Frank Lovece in Green Ideas on April 15, 2016

New York City

Tech Tools 1
April 15, 2016

Where co-op and condo boards once thought of e-mail and Skype as strange and exotic, members today regularly use online file-sharing, scheduling apps, automated message systems, and resident-only computer forums. Some are low-cost, some are even free, and this technology is saving boards time, trouble and some serious money.

Consider the three-building condominium complex Woods III, in the Westchester County town of Peekskill. As Hurricane Sandy barreled up the East Coast in October 2012, Woods III board president Robert Sullivan had to alert the residents of all 344 apartments to be prepared. Pronto.

“We didn’t have time to go door to door to tell people to get their furniture off their patios,” recalls Sullivan, a Manhattan attorney. “People in these situations may not think of taking flowerpots off their upper decks, but hurricane winds can turn them into missiles. So we sent out messages with our RNS,” he says, using the abbreviation for a Resident Notification System.

“We found you can do a lot [with it],” Sullivan says. “When we do snow removal, for instance, the residents have to shift their cars out of the way for the snow-removal equipment to go through, so we let them know with an e-mail, a text, a call, or all three,” depending on resident preferences.

The granddaddy of notification systems is the familiar BuildingLink. A web-based property-management platform used in more than 3,000 buildings nationwide, it has 400 customization options for notifying residents about deliveries and homeowner meetings, sending them memos, keeping an archive of building documents, letting residents make maintenance requests and post to online bulletin boards, and much more.

The downside is that BuildingLink can be expensive. “Big buildings use BuildingLink,” says managing agent Carl Borenstein, principal at Veritas Property Management. “Small buildings don’t have the money to avail themselves of that service.”

In the case of Woods III in Westchester, property manager Robert Ferrara, president of Ferrara Management Group, cobbled together a basic RNS that “isn’t a brand name, but is something we do through our office.
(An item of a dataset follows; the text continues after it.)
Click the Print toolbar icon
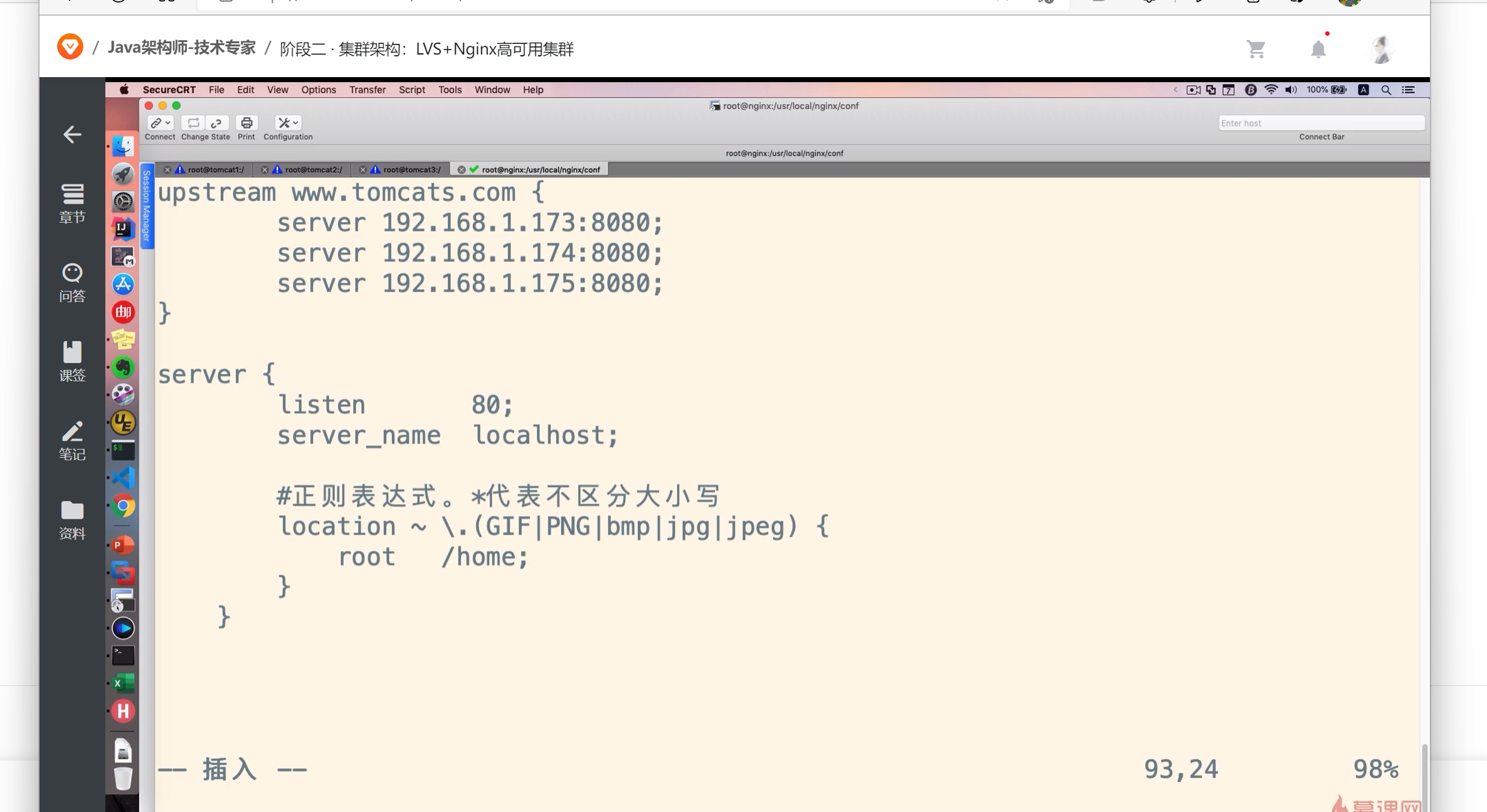point(246,123)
The technology’s not all us – there are parts of it we get from an outside service” that he declines to name for competitive reasons, since “it took me almost a year-and-a-half trying different options until we found this one that seems to work well for us.”

Brian Scally, vice president and director of management at Garthchester Realty, uses One Call Now in some of his buildings. Using a contact list created manually (or via an imported pre-existing database), this RNS can deliver voice, text, and e-mail messages to specific apartments, groups of apartments, or the entire building. It can deliver messages in a predetermined order, send them immediately, or store them for sending at a later time.

“I can send to certain floors or to certain sections,” Scally says. “So, if I know the A line is going to have a water shut-off, I can record a call and say to those residents, ‘This is Brian. The water is going to be off from 2 to 5 p.m., so please plan accordingly.’ And it will robocall people either on their cell or home phone – whichever they gave me to call – and it will leave a message either with them or their voicemail.”

Ultimately, says Sullivan, having an RNS saves time, paper, and money. “If you wanted to notify people, you had to get someone from the management company to print out flyers and stick them under homeowners’ doors. Or you mailed stuff at 50 cents a pop. So every time you wanted to tell the residents something, it was expensive.”

Compared to traditional elevator or lobby postings, RNS is “more direct and more personable and, so far, the feedback from residents is great,” says Debra Piñon, board president of the 124-unit co-op at 2221 Palmer Avenue in New Rochelle, New York. “They’re getting almost real-time information. Now they don’t have to wait for a letter in the mail or a posting in the elevator that they might not see until they’re going out or coming in.”